BRIEF: In the records below, locate the line containing "Where should I click to: Click pencil", then output that line and all later lines exactly, through the last one.

===

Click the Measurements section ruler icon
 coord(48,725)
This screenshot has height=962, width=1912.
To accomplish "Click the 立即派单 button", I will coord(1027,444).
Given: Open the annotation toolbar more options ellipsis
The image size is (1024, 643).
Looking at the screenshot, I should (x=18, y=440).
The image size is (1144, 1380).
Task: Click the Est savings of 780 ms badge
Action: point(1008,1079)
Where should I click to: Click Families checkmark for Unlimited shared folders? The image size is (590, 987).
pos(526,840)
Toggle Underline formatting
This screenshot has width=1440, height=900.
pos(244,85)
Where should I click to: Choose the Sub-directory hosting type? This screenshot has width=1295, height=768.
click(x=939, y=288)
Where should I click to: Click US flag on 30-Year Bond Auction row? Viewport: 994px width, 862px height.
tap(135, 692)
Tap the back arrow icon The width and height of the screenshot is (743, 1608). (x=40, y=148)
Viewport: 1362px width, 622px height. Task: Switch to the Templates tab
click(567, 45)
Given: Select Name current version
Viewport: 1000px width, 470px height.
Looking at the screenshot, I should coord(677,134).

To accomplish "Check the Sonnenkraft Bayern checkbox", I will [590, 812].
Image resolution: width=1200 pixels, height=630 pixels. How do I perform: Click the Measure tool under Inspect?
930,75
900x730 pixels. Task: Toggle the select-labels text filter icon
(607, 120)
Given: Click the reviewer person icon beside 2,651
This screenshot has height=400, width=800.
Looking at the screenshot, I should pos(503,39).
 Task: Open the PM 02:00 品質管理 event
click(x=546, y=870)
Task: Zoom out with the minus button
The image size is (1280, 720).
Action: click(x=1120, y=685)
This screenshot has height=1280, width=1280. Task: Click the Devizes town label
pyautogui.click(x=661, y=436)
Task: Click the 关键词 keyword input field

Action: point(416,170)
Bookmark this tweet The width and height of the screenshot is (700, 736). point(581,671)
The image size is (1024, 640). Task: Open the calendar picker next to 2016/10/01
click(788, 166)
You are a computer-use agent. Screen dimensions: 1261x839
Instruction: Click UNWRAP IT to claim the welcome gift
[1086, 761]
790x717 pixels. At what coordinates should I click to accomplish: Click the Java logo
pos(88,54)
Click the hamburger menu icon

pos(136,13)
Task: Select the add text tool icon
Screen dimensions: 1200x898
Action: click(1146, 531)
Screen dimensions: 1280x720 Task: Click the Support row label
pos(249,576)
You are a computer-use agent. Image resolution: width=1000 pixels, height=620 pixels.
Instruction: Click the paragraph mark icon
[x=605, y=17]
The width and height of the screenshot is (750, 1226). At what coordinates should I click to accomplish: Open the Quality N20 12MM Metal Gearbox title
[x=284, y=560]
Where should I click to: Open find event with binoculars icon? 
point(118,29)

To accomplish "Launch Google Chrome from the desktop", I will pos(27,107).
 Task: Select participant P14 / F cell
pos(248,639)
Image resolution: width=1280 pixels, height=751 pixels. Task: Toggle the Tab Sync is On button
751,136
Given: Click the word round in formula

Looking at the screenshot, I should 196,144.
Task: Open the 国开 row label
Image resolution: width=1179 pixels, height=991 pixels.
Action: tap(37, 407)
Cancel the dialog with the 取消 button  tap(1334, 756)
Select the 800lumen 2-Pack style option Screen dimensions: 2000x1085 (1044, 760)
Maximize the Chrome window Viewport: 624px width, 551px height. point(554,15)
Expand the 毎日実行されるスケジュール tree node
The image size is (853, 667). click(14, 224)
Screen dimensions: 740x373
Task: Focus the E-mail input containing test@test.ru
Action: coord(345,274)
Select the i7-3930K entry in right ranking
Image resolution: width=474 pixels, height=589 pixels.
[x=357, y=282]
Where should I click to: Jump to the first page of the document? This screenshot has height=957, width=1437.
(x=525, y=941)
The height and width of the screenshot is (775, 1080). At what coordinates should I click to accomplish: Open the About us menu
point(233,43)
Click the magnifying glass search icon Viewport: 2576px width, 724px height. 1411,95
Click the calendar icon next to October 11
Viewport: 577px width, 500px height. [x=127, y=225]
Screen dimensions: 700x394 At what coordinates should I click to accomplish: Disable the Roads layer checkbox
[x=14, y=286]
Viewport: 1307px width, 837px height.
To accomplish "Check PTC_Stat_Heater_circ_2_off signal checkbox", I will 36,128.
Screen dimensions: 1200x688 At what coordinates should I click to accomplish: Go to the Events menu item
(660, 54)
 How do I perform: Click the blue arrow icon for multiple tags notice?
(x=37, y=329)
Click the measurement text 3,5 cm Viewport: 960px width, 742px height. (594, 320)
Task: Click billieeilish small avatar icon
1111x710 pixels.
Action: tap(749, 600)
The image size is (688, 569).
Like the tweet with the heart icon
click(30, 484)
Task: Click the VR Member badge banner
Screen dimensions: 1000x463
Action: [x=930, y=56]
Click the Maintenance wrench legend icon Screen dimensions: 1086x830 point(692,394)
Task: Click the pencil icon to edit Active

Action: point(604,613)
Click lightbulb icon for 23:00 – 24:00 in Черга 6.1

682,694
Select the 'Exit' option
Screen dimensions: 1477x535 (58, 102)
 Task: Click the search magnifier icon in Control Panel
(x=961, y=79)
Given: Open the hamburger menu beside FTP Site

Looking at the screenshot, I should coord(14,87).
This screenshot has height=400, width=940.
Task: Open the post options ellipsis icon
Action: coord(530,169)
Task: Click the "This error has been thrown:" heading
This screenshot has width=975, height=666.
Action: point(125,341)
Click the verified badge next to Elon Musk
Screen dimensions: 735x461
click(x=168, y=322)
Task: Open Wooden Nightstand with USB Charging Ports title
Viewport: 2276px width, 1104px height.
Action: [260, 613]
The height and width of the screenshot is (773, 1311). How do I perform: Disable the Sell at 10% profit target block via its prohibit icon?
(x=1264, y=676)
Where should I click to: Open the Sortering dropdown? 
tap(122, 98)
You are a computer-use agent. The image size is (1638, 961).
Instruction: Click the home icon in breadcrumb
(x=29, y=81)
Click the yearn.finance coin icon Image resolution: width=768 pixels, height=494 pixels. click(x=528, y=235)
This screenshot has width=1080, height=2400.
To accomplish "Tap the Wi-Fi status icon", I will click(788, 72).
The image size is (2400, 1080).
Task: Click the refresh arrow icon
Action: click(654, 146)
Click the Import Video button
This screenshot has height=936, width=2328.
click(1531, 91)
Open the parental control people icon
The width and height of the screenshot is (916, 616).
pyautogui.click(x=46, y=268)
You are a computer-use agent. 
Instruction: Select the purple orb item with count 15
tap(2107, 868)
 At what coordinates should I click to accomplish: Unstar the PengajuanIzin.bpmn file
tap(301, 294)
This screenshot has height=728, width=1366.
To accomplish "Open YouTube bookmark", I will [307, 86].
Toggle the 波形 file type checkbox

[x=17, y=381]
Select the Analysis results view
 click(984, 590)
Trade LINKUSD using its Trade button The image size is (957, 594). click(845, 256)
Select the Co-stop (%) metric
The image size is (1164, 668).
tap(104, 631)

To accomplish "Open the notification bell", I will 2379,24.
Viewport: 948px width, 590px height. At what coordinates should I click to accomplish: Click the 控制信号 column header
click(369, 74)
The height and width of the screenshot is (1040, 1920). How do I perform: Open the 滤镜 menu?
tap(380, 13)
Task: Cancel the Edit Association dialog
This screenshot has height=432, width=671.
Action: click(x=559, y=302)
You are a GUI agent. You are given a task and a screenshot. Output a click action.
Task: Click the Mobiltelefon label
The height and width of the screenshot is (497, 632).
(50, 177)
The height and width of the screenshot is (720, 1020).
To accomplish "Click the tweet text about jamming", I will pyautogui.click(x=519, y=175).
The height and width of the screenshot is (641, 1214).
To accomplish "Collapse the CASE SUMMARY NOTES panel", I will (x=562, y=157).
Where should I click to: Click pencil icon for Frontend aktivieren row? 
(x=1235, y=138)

===

REPLY TO THE TASK:
Where should I click to: Click pencil icon for Frontend aktivieren row? 
(x=1235, y=138)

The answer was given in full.